LACP LAG between USG1100 and XGS3700 not working properly

imaohw

@Zyxel_Emily - thanks, I will give that a try.

Just to be clear for a LAG whose components are eth3 and eth4 I can down both eth3 and eth4 and the lag will continue to function using both physical ports?

Zyxel_Emily

Hi @imaohw,

Since Ethernet P4-Home and P5-Home2 already joined LAG, you can inactivate both interface P4-Home and P5-Home2. 

Only ethernet interface IP setting is disabled

Inactivate interface P4-Home and P5-Home2. Reboot USG1100.

No matter ge4 or ge5 is disconnected, all traffic is still working.

imaohw

@Zyxel_Emily - I had a chance to test the configuration you suggested with the LAG configured using P4-Home and P5-Home.  I inactivated P4-Home and P5-Home and rebooted the USG1100.

As soon as the USG1100 came back up I started to see network issues on vlan2 (the vlan which is on the LAG).  Intermittent communication on some devices, inability to resolve DNS on others, inability to get an IP address on others.  If I "downed" the second port of the LAG on the XGS3700 everything started to work normally.

I will do some more testing over the weekend.  However it does not appear that your workaround resolves the issue. 

imaohw

@Zyxel_Emily - additional testing results:

As reported above, the recommended configuration did not work.  With the recommended  configuration, with only GE4 or GE5 connected ("up") traffic seemed to flow normally.  As soon as both GE4 and GE5 were both connected (both ports of LAG being used) intermittent traffic issues started to occur.

To determine if Device HA was causing the issue I removed the "Backup" USG from the network and disabled Device HA on the "Primary" USG.  I rebooted the USG and started testing. All additional testing was done with no Device HA on the USG.

I started a continuous ping to the USG from a PC on vlan2 (the vlan on the LAG).  With either just GE4 or just GE5 connected the ping worked.  As soon as I connected both GE4 and GE5 the ping started timing out.  If I disconnected either GE4 or GE5 the ping would start again. I did not see network issues on every device on vlan2 but on many of them.

To gather additional information for you, I decided to do a packet capture on the USG of ports GE4 and GE5. My goal was to perform the packet capture when both ports GE4 and GE5 were up and there were network traffic flow issues occurring.  Before I started the packet capture the ping of the USG from the PC on vlan2 was timing out. 

As soon as I pressed the Capture button on the USG to start the packet capture the ping on the PC started working again.  As soon as I pressed the Stop button on the USG to stop the packet capture the ping on the PC started timing out.
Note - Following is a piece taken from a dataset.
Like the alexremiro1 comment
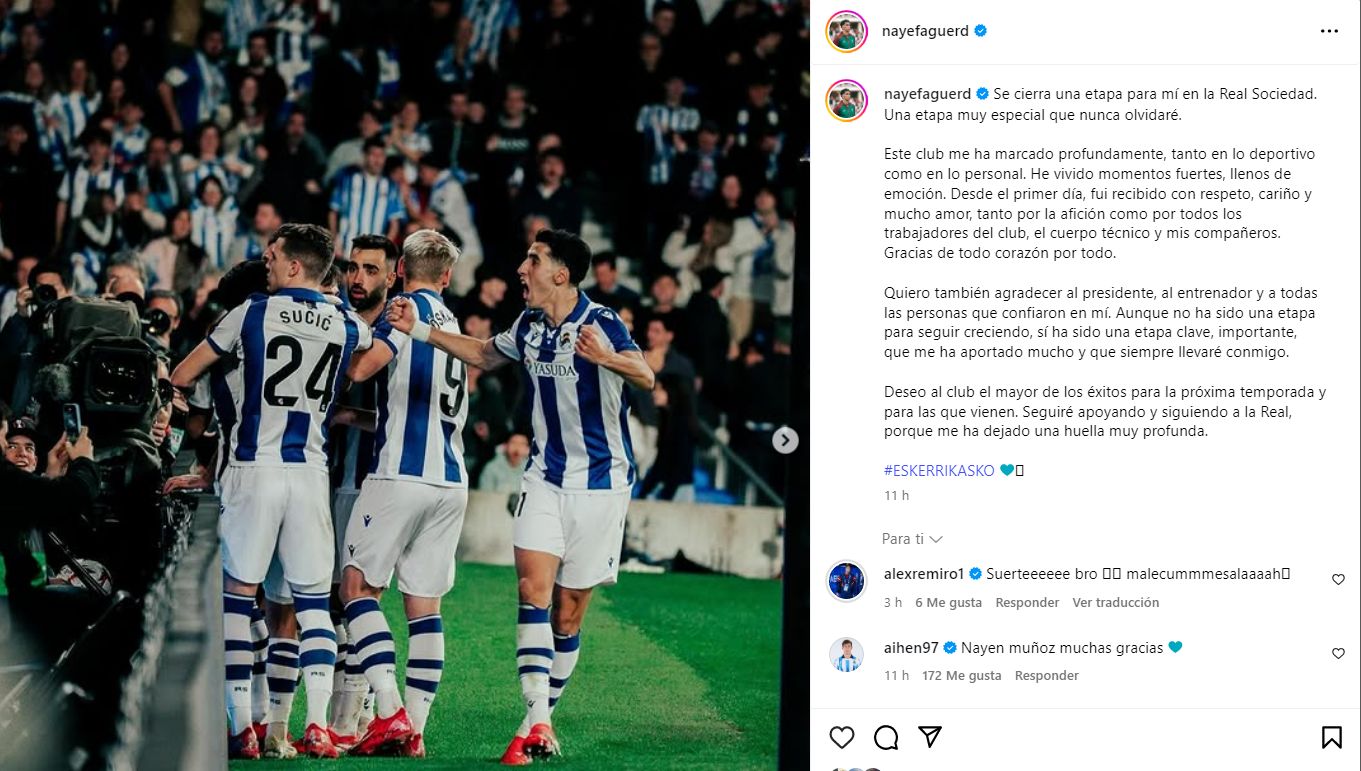 [1338, 579]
This condition was reproducible whenever I started or stopped the packet capture.  It was reproducible if I was performing the packet capture on both GE4 and GE5 or just GE4 or just GE5.

I have no idea how starting a Packet Capture would change how network traffic is flowing on the USG but that is what is happening.
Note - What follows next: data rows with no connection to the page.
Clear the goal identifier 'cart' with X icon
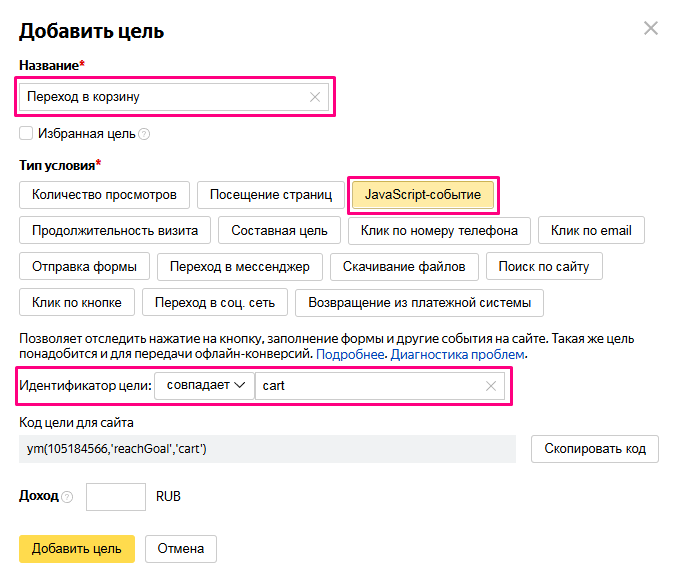This screenshot has height=581, width=676. 491,386
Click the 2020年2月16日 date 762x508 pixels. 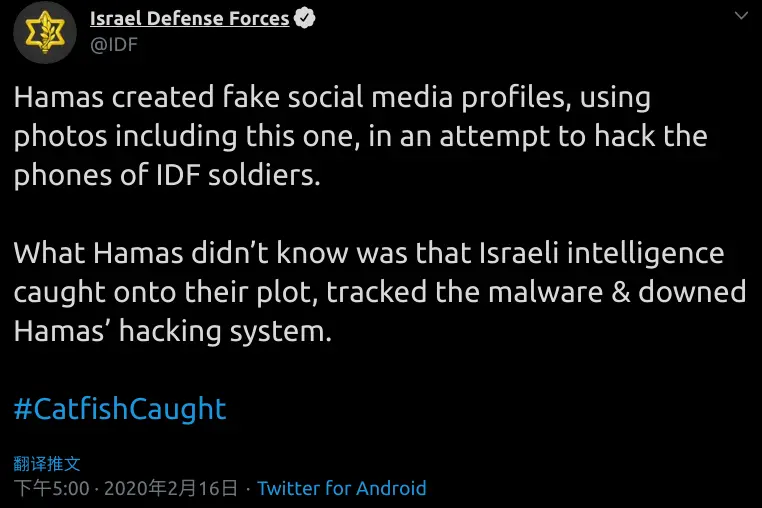click(x=171, y=488)
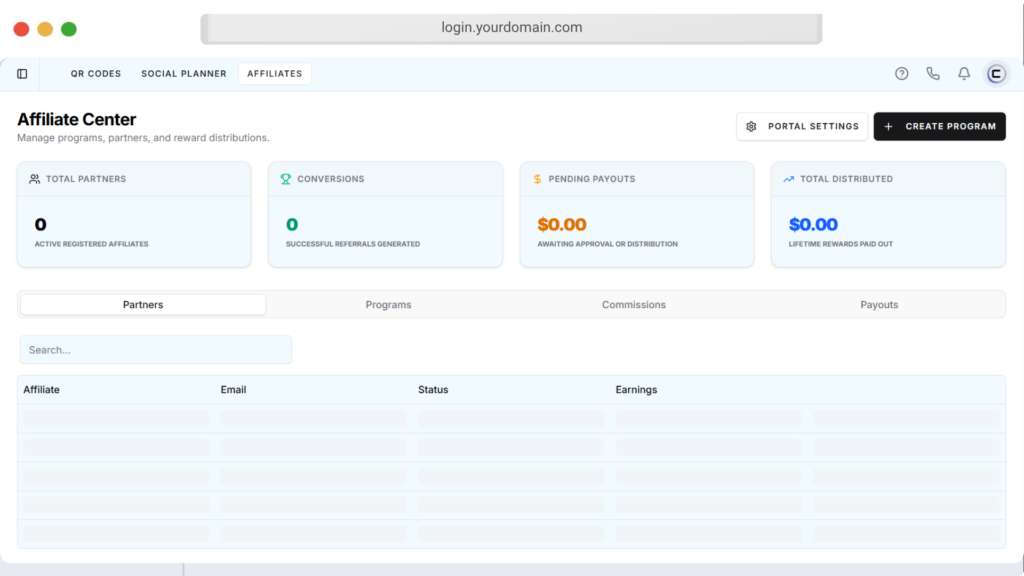This screenshot has height=576, width=1024.
Task: Go to Social Planner
Action: tap(183, 74)
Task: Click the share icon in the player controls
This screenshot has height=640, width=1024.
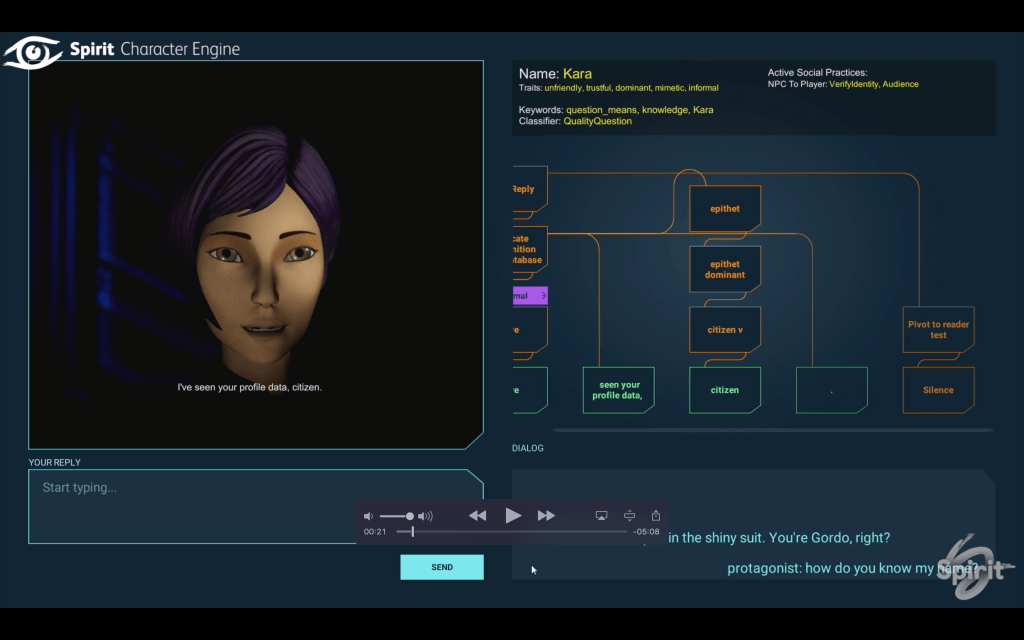Action: pyautogui.click(x=655, y=515)
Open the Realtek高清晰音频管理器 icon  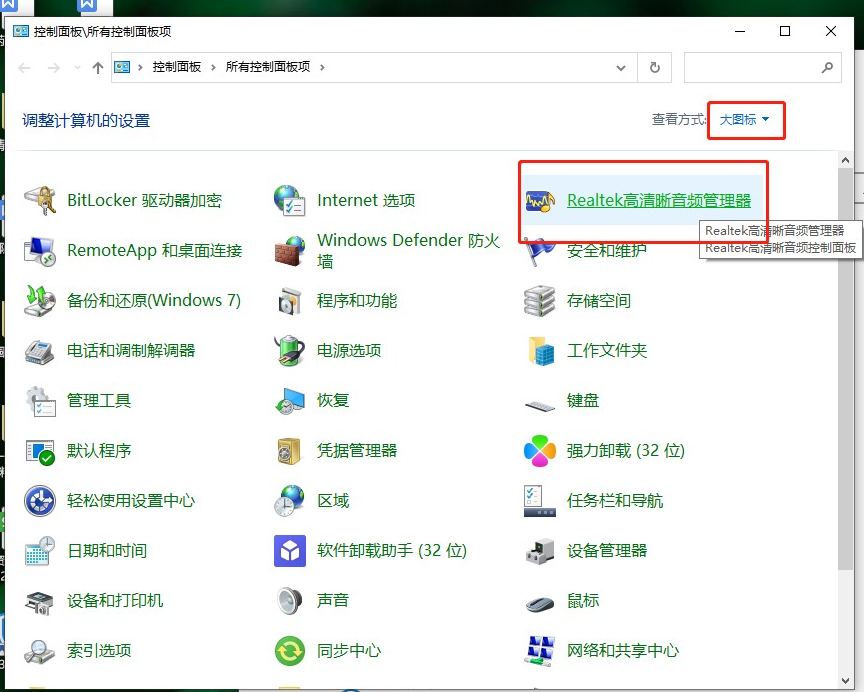540,201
I also tried changing the type of LAG (on both the USG and the XGS3700) from 802.3ad (LACP) to balance-alb (Static).  After changing the LAG configuration I re-did all of the tests above.  The results with a Static LAG were exactly the same as the results with a LACP LAG.

I think, with my additional testing,  I have ruled out the theory that Device HA was causing the issue.

Let me know what additional information you would like me to gather for you.